= Task statement =
Output all records below verbatim.

= Items from a dataset =
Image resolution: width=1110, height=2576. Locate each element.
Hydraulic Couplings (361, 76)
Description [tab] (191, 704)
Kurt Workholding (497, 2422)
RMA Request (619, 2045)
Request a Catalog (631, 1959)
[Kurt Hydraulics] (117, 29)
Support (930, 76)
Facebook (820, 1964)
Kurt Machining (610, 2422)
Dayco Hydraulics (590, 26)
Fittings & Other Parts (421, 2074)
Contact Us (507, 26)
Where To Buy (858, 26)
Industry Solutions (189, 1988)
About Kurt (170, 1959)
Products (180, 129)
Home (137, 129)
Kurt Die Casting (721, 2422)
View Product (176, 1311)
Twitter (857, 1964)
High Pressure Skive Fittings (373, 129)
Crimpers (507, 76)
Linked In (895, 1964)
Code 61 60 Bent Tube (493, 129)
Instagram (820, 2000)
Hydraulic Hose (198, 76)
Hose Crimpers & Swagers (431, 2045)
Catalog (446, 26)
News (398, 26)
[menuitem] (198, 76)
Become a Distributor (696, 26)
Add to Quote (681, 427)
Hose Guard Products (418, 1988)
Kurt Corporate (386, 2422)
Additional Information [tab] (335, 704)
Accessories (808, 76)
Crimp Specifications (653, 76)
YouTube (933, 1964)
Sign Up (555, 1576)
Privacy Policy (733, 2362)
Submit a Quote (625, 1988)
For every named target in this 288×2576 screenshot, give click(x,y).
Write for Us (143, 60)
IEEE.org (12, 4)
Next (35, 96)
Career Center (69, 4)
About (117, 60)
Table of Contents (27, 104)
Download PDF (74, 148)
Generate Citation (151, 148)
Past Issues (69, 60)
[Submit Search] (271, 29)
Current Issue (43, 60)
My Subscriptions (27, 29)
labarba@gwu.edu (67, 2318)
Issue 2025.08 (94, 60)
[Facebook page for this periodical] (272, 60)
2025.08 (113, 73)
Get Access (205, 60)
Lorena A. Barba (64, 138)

= Result =
Image resolution: width=1110, height=2576. Locate each element.
Hydraulic Couplings (361, 76)
Description [tab] (191, 704)
Kurt Workholding (497, 2422)
RMA Request (619, 2045)
Request a Catalog (631, 1959)
[Kurt Hydraulics] (117, 29)
Support (930, 76)
Facebook (820, 1964)
Kurt Machining (610, 2422)
Dayco Hydraulics (590, 26)
Fittings & Other Parts (421, 2074)
Contact Us (507, 26)
Where To Buy (858, 26)
Industry Solutions (189, 1988)
About Kurt (170, 1959)
Products (180, 129)
Home (137, 129)
Kurt Die Casting (721, 2422)
View Product (176, 1311)
Twitter (857, 1964)
High Pressure Skive Fittings (373, 129)
Crimpers (507, 76)
Linked In (895, 1964)
Code 61 60 Bent Tube (493, 129)
Instagram (820, 2000)
Hydraulic Hose (198, 76)
Hose Crimpers & Swagers (431, 2045)
Catalog (446, 26)
News (398, 26)
[menuitem] (198, 76)
Become a Distributor (696, 26)
Add to Quote (681, 427)
Hose Guard Products (418, 1988)
Kurt Corporate (386, 2422)
Additional Information [tab] (335, 704)
Accessories (808, 76)
Crimp Specifications (653, 76)
YouTube (933, 1964)
Sign Up (555, 1576)
Privacy Policy (733, 2362)
Submit a Quote (625, 1988)
For every named target in this 288×2576 screenshot, give click(x,y).
Write for Us (143, 60)
IEEE.org (12, 4)
Next (35, 96)
Career Center (69, 4)
About (117, 60)
Table of Contents (27, 104)
Download PDF (74, 148)
Generate Citation (151, 148)
Past Issues (69, 60)
[Submit Search] (271, 29)
Current Issue (43, 60)
My Subscriptions (27, 29)
labarba@gwu.edu (67, 2318)
Issue 2025.08 (94, 60)
[Facebook page for this periodical] (272, 60)
2025.08 (113, 73)
Get Access (205, 60)
Lorena A. Barba (64, 138)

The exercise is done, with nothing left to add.